━━━ Provided records ━━━
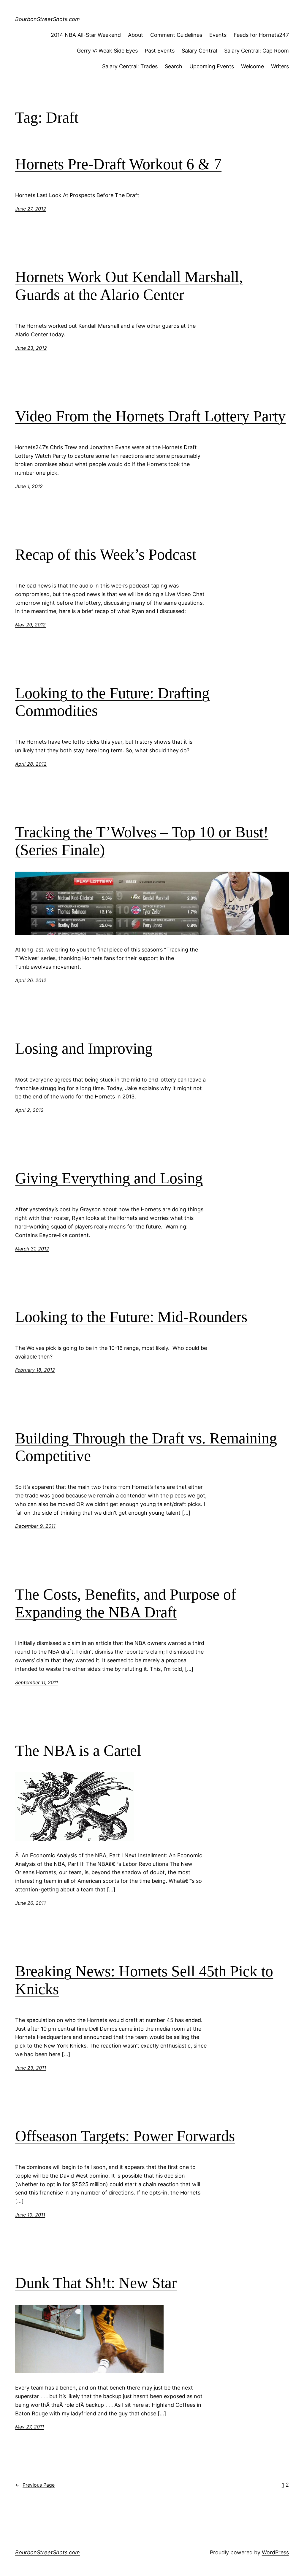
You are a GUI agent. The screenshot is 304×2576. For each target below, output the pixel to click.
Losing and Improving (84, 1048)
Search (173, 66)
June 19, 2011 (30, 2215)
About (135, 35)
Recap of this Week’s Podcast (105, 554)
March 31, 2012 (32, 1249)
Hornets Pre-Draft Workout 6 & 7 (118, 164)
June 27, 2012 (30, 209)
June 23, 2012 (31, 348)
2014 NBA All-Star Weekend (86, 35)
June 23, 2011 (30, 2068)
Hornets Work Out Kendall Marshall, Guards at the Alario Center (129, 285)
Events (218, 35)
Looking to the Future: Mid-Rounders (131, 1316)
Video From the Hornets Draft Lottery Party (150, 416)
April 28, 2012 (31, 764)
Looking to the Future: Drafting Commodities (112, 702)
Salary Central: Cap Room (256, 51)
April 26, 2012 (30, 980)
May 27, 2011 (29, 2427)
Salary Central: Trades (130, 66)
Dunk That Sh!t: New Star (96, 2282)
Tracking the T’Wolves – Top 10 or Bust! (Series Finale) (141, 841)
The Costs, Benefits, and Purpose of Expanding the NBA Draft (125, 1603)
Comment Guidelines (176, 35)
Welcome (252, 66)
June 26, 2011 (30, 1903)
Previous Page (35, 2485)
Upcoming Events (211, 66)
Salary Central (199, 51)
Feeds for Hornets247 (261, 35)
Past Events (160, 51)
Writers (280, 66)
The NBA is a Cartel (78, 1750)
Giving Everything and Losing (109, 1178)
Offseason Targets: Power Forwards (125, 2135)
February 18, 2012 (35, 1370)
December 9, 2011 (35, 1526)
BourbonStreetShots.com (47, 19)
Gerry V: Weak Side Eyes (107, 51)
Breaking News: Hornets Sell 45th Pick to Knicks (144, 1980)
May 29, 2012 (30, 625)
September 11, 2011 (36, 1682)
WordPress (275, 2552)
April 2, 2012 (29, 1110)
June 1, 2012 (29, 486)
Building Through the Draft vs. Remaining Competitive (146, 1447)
━━━
Only the lines from the start of the material through the line containing "Hornets Pre-Draft Workout 6 & 7 (118, 164)" should be transcribed. Pictures stay out.

Solution
You are a GUI agent. The screenshot is 304×2576. For each target below, output the pixel to click.
Losing and Improving (84, 1048)
Search (173, 66)
June 19, 2011 (30, 2215)
About (135, 35)
Recap of this Week’s Podcast (105, 554)
March 31, 2012 (32, 1249)
Hornets Pre-Draft Workout 6 & 7 (118, 164)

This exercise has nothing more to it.